Graham Potter and Brendan Rodgers fired




Brighton's head coach Graham Potter during the English FA Cup third round soccer match between West Bromwich Albion and Brighton & Hove Albion at the Hawthorns, West Bromwich, England, Saturday, Jan. 8, 2022. Chelsea have announced on Thursday, Sept. 8, 2022, the appointment of Graham Potter as their new head coach. (AP Photo/Rui Vieira, File)
Spread the love

LONDON — Chelsea ran out of patience with Graham Potter on Sunday, firing the English manager with the club languishing in the middle of the Premier League standings despite a spending spree on new players totaling $630 million across the last two transfer windows.

The team announced Potter’s departure a day after a 2-0 loss to Aston Villa, which left Chelsea in 11th place, and nearly seven months after taking a gamble on him as the replacement for the fired Thomas Tuchel.

“We have the highest degree of respect for Graham as a coach and as a person,” Chelsea co-owners Todd Boehly and Behdad Eghbali said. “He has always conducted himself with professionalism and integrity and we are all disappointed in this outcome.”

The American ownership’s first managerial appointment ultimately backfired.
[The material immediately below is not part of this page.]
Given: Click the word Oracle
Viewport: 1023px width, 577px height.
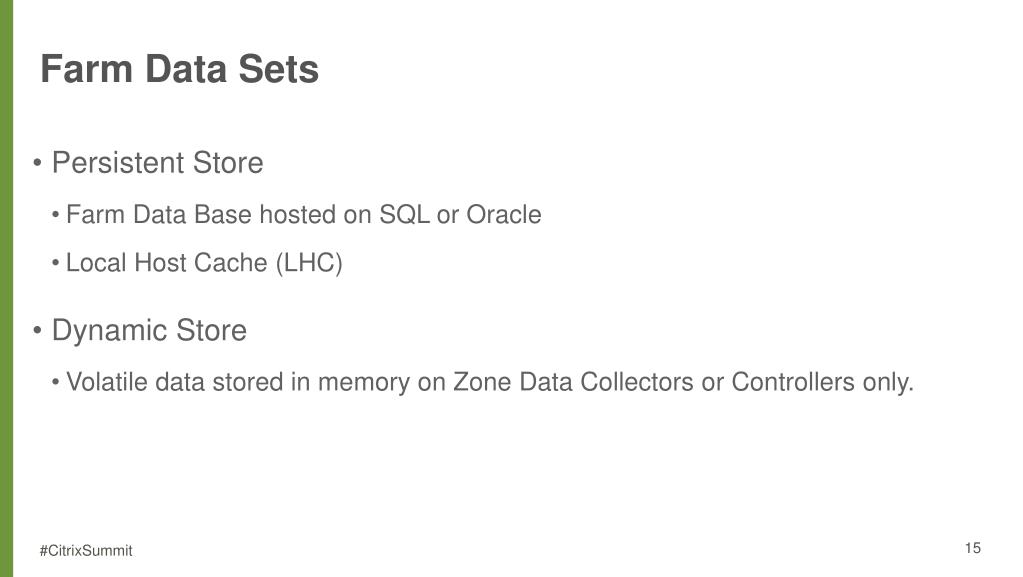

Potter was brought in on a five-year deal despite his lack of experience coaching at soccer’s biggest clubs — in a somewhat obscure coaching past, the only trophy he’d won was the Swedish Cup in 2017 — and he failed to get the best out of an expensively assembled squad.

Chelsea won just seven of its 22 Premier League games under Potter and is 12 points off the top four, meaning the team is unlikely to qualify for next season’s Champions League. Chelsea lost to Manchester City in both domestic cup competitions but has reached the quarterfinals of the Champions League, where it was drawn against titleholder Real Madrid with the first leg on April 12.
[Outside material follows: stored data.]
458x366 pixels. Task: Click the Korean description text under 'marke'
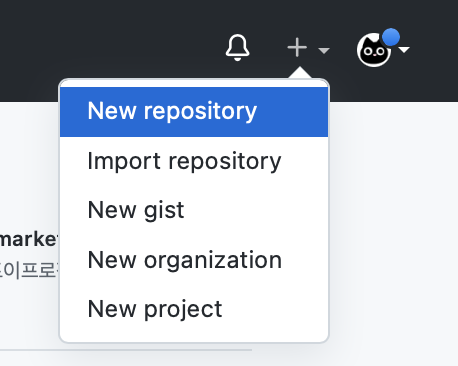click(x=29, y=270)
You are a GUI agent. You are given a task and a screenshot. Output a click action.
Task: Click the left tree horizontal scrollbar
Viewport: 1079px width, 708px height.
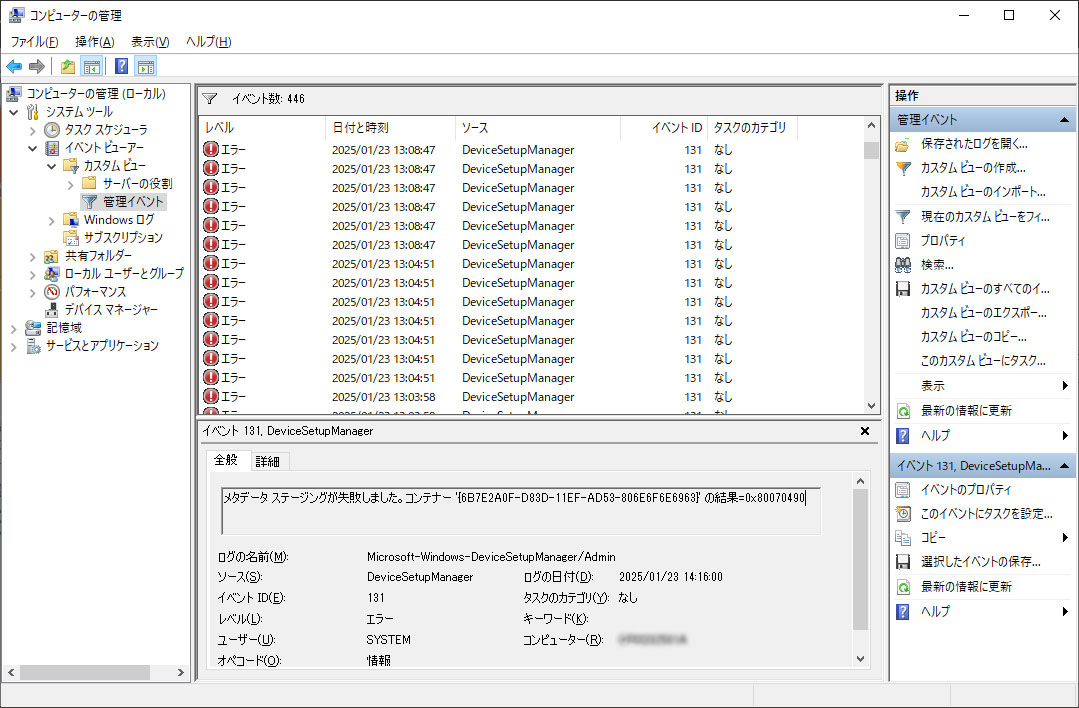click(94, 673)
Bruno Saltor, a member of Potter’s coaching staff, will take charge of Chelsea on an interim basis.

“Graham has agreed to collaborate with the club to facilitate a smooth transition,” Chelsea said.

Chelsea’s next game is against Liverpool on Tuesday.

Brendan Rodgers

Meanwhile, relegation-threatened Leicester fired manager Brendan Rodgers on Sunday in a late-season bid to preserve its Premier League status after the team’s sharp decline.
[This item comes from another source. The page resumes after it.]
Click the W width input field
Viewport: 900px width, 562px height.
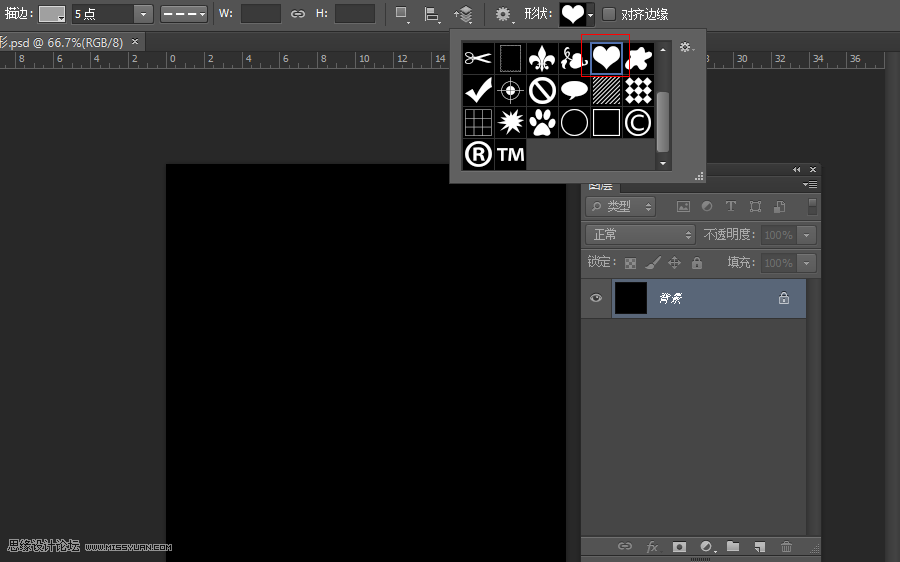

Leicester’s leadership took the decision with a heavy heart, hailing Rodgers as “one of the most successful managers in the club’s history” while — in the same statement announcing his departure — saying it was a necessary move if the team was to stay in England’s lucrative top division.

Rodgers has been in charge for four years and led Leicester to its first FA Cup title in 2021 as well as back-to-back Europa League qualifications.

Such has been the drop-off this season that Rodgers leaves with Leicester having plunged to third-to-last place with 10 matches remaining after losing five of its last six league games.

“It had been our belief that continuity and stability would be key to correcting our course, particularly given our previous achievements under Brendan’s management,” Leicester chairman Aiyawatt Srivaddhanaprabha said.

“Regrettably, the desired improvement has not been forthcoming and, with 10 games of the season remaining, the board is compelled to take alternative action to protect our Premier League status.”

Rodgers, who previously managed Liverpool and Celtic, was hired in February 2019 to replace Claude Puel with Leicester’s ownership hoping he could get the team challenging the heavyweights of the league again — like they famously did in winning the 2015-16 title despite preseason odds of 5,000-1.

In a long statement, Srivaddhanaprabha said Rodgers gave Leicester “some of our finest footballing moments” and, off the field, “embraced the culture of the club and helped cultivate an outstanding developmental environment.”

But Leicester’s players were no longer responding to Rodgers and there was no sign of an improvement in performance levels. The decision to remove him was taken a day after a 2-1 loss at Crystal Palace, which itself was under a new manager in 75-year-old Roy Hodgson, and two days before a home match against Aston Villa.

First-team coaches Adam Sadler and Mike Stowell have been put in immediate caretaker charge, with Leicester giving no timescale regarding a full-time replacement for Rodgers.

“The task ahead of us in our final 10 games is clear,” Srivaddhanaprabha said. “We now need to come together — fans, players and staff — and show the poise, quality and fight to secure our position as a Premier League club.”

Rodgers was not helped by the club’s belt-tightening in the transfer market for this season, with only one outfield player joining in a summer transfer window featuring record spending by England’s top-flight clubs totaling about $2.2 billion. Leicester actually made a profit of about $65 million in that window.

“This isn’t the club that it was two years ago,” Rodgers said in September, when Leicester was in last place.

Only two teams have conceded more goals than Leicester (49) in the league.